(依頼内容 1):
旧正月三日の日記によると、郭鶴年が「シャングリラ」という名を挙げたとき、取締役の間からどんな反対の声が出たか。
(依頼内容 2):
旧正月三日の日記に、固有の名前で登場する人物をすべて挙げよ。
(依頼内容 3):
旧正月三日の日記を、最後の文の後から書き継げ。

(本文抜粋):

::::::::

富柏村日剩

香港で2000年02月24日から毎日綴り始めた日記ブログ 現在は身在日本

fookpaktsuen2018-02-18

農暦正月初三日。曇天。ひつそりとした官邸執務室で残務整理。午後遅く太古城で家人と彼女の旅行鞄購入。岡田屋(AEON)で春節恒例ながら女性下着も正月でおめでたし。いつたい誰が買ふのか、と思ふがナンチャッテに非ずTriumph謹製。帰宅して黄昏に『地形のヒミツが見えてくる 体感!東京凸凹地図』東京地図研究者編著(技術評論社)眺める。東京といふ場所は歩いてゐて本当に高低差があると思ふが、よくぞこの凸凹のある土地にこれだけの大都市が建造されたものと改めて驚く。晩に『郭鶴年自傳』読了。
▼マレーシアの砂糖王でシャングリラホテルを広げ嘉里集團の一大財閥築き上げた郭鶴年(Robert Kuok)の『郭鶴年自傳』読む。マスコミのインタビュー殆ど受けぬ人だが齢九十五。帰泉に赴いてからあれこれ勝手に書かれるのなら自分の目の黒い内に語るべきか元FEER記者のANdrew Tanverの編著。新加坡で李光耀と同世代で若い時に日本軍が新加坡佔領し戦時中は三菱商事の米穀部門に従事し戦後、糖業では三井物産との協調。砂糖業で英国を拠点に欧州で評価され文革時代の中共でも独自のビジネスを展開、その後、地産業やホテル業でも成功。シャングリラホテルは1968年に新加坡でのホテル創業にあたり用地の10%の権利獲得が始まり。ホテル運営のノウハウは米国のWestern Int’l Group(現Westin)と提携するが当時のホテル開発で鶴年の重要なパートナーだつたのが柴田洋三といふ当時、新加坡でマンダリンオリエンタルホテル設計の建築家だつたといふ。「シャングリラ」といふ名は今でこそ隆盛極めるが当時、このホテル開業にあたり鶴年が摩洛哥生まれのユダヤ系フランス人の知己(George Toby)に相談して得たこの名を挙げたところ取締役の間からは「曼谷のマッサージパーラーか」と反対に遭つたといふ。戦時中から戦後、アジアの経済成長期を生き抜いた不世出の富豪。

::::::::

(提供データ):
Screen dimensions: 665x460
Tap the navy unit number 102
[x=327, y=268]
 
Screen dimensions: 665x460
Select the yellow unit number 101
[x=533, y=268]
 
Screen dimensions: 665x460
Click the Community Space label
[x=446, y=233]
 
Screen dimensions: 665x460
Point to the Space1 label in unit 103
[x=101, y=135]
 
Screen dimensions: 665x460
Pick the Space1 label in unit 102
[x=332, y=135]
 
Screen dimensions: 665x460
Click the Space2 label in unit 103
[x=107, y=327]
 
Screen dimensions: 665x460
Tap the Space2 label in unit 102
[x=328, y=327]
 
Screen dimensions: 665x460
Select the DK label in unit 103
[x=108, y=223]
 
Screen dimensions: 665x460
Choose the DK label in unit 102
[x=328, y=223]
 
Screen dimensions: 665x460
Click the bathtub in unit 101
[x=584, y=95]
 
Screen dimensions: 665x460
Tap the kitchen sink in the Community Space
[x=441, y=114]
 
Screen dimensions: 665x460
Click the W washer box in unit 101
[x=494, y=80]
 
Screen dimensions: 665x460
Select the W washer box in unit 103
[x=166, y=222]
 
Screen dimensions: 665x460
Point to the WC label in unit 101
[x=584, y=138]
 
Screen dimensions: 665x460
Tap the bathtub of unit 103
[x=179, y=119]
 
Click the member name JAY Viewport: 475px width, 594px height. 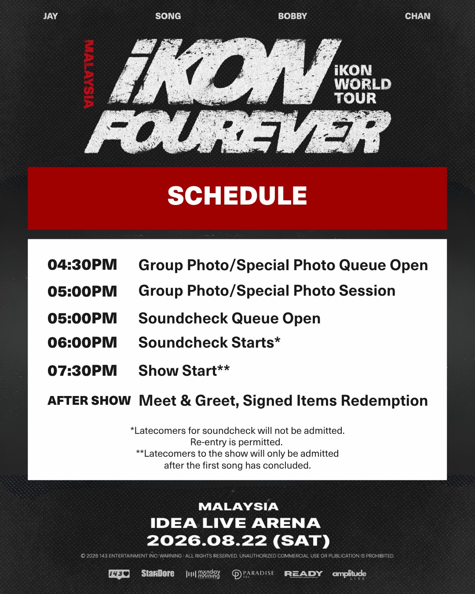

::::::::

(回答 1):
「曼谷のマッサージパーラーか」という反対の声が出た。

(回答 2):
郭鶴年(Robert Kuok)、ANdrew Tanver、李光耀、柴田洋三、George Toby

(回答 3):
⇧村山政権を継いだ橋本龍太郎政権が参院選で惨敗し倒れた。ラジカルな金融改革の旗を立てた梶山氏に立ちはだかったのは、派閥の新実力者、野中広務氏である。抜き打ちの派閥幹部会で7奉行の1人、小渕恵三氏擁立の流れをつくり、梶山氏は離派して総裁選を戦うも敗れた。幹事長へと駆け上がり党務を一手に握った野中氏の運命も暗転する。小渕首相が病に倒れ、森喜朗氏を後継首相に担いだが既に世論がその密室選考に背を向ける時代だった。それでも加藤紘一氏を担ぐ心積もりでいたが「加藤の乱」が勃発すればその首相の芽を自ら摘むよりほかなかった。最後は小泉純一郎政権と対決して同じ派閥の参院のドン、青木幹雄氏に背かれ衆寡敵せず、政界を引退した。⇧東北三省=満州の重工業興隆の名残か。